Stored items
--------------------------------------------------

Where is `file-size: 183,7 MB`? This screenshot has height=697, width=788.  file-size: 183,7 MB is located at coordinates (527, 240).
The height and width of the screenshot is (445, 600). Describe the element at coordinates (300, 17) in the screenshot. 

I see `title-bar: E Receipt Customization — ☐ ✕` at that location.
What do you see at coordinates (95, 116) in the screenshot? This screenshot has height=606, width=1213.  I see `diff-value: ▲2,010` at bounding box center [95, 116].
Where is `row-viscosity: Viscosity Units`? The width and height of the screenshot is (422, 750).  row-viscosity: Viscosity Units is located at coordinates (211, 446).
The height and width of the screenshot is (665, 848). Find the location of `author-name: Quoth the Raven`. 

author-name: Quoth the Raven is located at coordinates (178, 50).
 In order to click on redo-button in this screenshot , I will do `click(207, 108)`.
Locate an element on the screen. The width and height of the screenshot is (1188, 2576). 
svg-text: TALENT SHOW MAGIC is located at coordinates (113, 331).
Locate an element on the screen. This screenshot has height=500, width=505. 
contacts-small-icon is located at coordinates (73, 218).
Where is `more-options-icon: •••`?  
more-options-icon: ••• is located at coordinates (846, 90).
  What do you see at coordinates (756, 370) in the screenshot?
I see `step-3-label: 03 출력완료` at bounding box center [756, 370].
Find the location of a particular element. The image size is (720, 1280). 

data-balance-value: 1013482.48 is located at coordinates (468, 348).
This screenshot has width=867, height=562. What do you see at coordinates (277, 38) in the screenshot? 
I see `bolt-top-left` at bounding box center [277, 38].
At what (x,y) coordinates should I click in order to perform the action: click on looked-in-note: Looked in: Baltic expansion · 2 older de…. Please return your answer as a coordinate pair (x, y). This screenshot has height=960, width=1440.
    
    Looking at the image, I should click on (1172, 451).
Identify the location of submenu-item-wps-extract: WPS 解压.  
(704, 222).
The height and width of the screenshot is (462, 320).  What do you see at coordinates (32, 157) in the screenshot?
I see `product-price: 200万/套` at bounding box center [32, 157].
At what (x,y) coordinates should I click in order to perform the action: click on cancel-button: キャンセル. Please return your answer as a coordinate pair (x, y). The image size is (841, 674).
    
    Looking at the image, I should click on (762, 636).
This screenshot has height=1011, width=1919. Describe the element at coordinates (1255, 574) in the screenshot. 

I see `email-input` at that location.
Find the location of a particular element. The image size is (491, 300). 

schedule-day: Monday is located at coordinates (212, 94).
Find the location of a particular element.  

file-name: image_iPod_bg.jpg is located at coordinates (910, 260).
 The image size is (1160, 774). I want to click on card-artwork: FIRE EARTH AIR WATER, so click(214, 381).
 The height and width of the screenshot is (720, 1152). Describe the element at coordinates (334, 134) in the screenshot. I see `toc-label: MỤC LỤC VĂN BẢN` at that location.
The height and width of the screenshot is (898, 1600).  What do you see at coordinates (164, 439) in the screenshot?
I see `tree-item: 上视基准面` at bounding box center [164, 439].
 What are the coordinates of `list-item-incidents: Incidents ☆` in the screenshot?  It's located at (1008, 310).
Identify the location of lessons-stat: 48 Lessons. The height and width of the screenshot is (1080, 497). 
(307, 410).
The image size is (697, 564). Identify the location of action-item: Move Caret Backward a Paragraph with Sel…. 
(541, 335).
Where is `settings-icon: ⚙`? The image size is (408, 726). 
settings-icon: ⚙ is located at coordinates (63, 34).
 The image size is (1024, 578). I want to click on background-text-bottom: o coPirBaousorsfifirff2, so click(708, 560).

--------------------------------------------------

-- INSTRUCTIONS FOR THE TASK --
Rewrite all the entries above as a numbered list, dropping any blank lines.

-- RESPONSE TO THIS EXERCISE --
1. Where is `file-size: 183,7 MB`? This screenshot has height=697, width=788.  file-size: 183,7 MB is located at coordinates (527, 240).
2. The height and width of the screenshot is (445, 600). Describe the element at coordinates (300, 17) in the screenshot. 
3. I see `title-bar: E Receipt Customization — ☐ ✕` at that location.
4. What do you see at coordinates (95, 116) in the screenshot? This screenshot has height=606, width=1213.  I see `diff-value: ▲2,010` at bounding box center [95, 116].
5. Where is `row-viscosity: Viscosity Units`? The width and height of the screenshot is (422, 750).  row-viscosity: Viscosity Units is located at coordinates (211, 446).
6. The height and width of the screenshot is (665, 848). Find the location of `author-name: Quoth the Raven`. 
7. author-name: Quoth the Raven is located at coordinates (178, 50).
8.  In order to click on redo-button in this screenshot , I will do `click(207, 108)`.
9. Locate an element on the screen. The width and height of the screenshot is (1188, 2576). 
10. svg-text: TALENT SHOW MAGIC is located at coordinates (113, 331).
11. Locate an element on the screen. This screenshot has height=500, width=505. 
12. contacts-small-icon is located at coordinates (73, 218).
13. Where is `more-options-icon: •••`?  
14. more-options-icon: ••• is located at coordinates (846, 90).
15.   What do you see at coordinates (756, 370) in the screenshot?
16. I see `step-3-label: 03 출력완료` at bounding box center [756, 370].
17. Find the location of a particular element. The image size is (720, 1280). 
18. data-balance-value: 1013482.48 is located at coordinates (468, 348).
19. This screenshot has width=867, height=562. What do you see at coordinates (277, 38) in the screenshot? 
20. I see `bolt-top-left` at bounding box center [277, 38].
21. At what (x,y) coordinates should I click in order to perform the action: click on looked-in-note: Looked in: Baltic expansion · 2 older de…. Please return your answer as a coordinate pair (x, y). This screenshot has height=960, width=1440.
22.     Looking at the image, I should click on (1172, 451).
23. Identify the location of submenu-item-wps-extract: WPS 解压.  
24. (704, 222).
25. The height and width of the screenshot is (462, 320).  What do you see at coordinates (32, 157) in the screenshot?
26. I see `product-price: 200万/套` at bounding box center [32, 157].
27. At what (x,y) coordinates should I click in order to perform the action: click on cancel-button: キャンセル. Please return your answer as a coordinate pair (x, y). The image size is (841, 674).
28.     Looking at the image, I should click on (762, 636).
29. This screenshot has height=1011, width=1919. Describe the element at coordinates (1255, 574) in the screenshot. 
30. I see `email-input` at that location.
31. Find the location of a particular element. The image size is (491, 300). 
32. schedule-day: Monday is located at coordinates (212, 94).
33. Find the location of a particular element.  
34. file-name: image_iPod_bg.jpg is located at coordinates (910, 260).
35.  The image size is (1160, 774). I want to click on card-artwork: FIRE EARTH AIR WATER, so click(214, 381).
36.  The height and width of the screenshot is (720, 1152). Describe the element at coordinates (334, 134) in the screenshot. I see `toc-label: MỤC LỤC VĂN BẢN` at that location.
37. The height and width of the screenshot is (898, 1600).  What do you see at coordinates (164, 439) in the screenshot?
38. I see `tree-item: 上视基准面` at bounding box center [164, 439].
39.  What are the coordinates of `list-item-incidents: Incidents ☆` in the screenshot?  It's located at (1008, 310).
40. Identify the location of lessons-stat: 48 Lessons. The height and width of the screenshot is (1080, 497). 
41. (307, 410).
42. The image size is (697, 564). Identify the location of action-item: Move Caret Backward a Paragraph with Sel…. 
43. (541, 335).
44. Where is `settings-icon: ⚙`? The image size is (408, 726). 
45. settings-icon: ⚙ is located at coordinates (63, 34).
46.  The image size is (1024, 578). I want to click on background-text-bottom: o coPirBaousorsfifirff2, so click(708, 560).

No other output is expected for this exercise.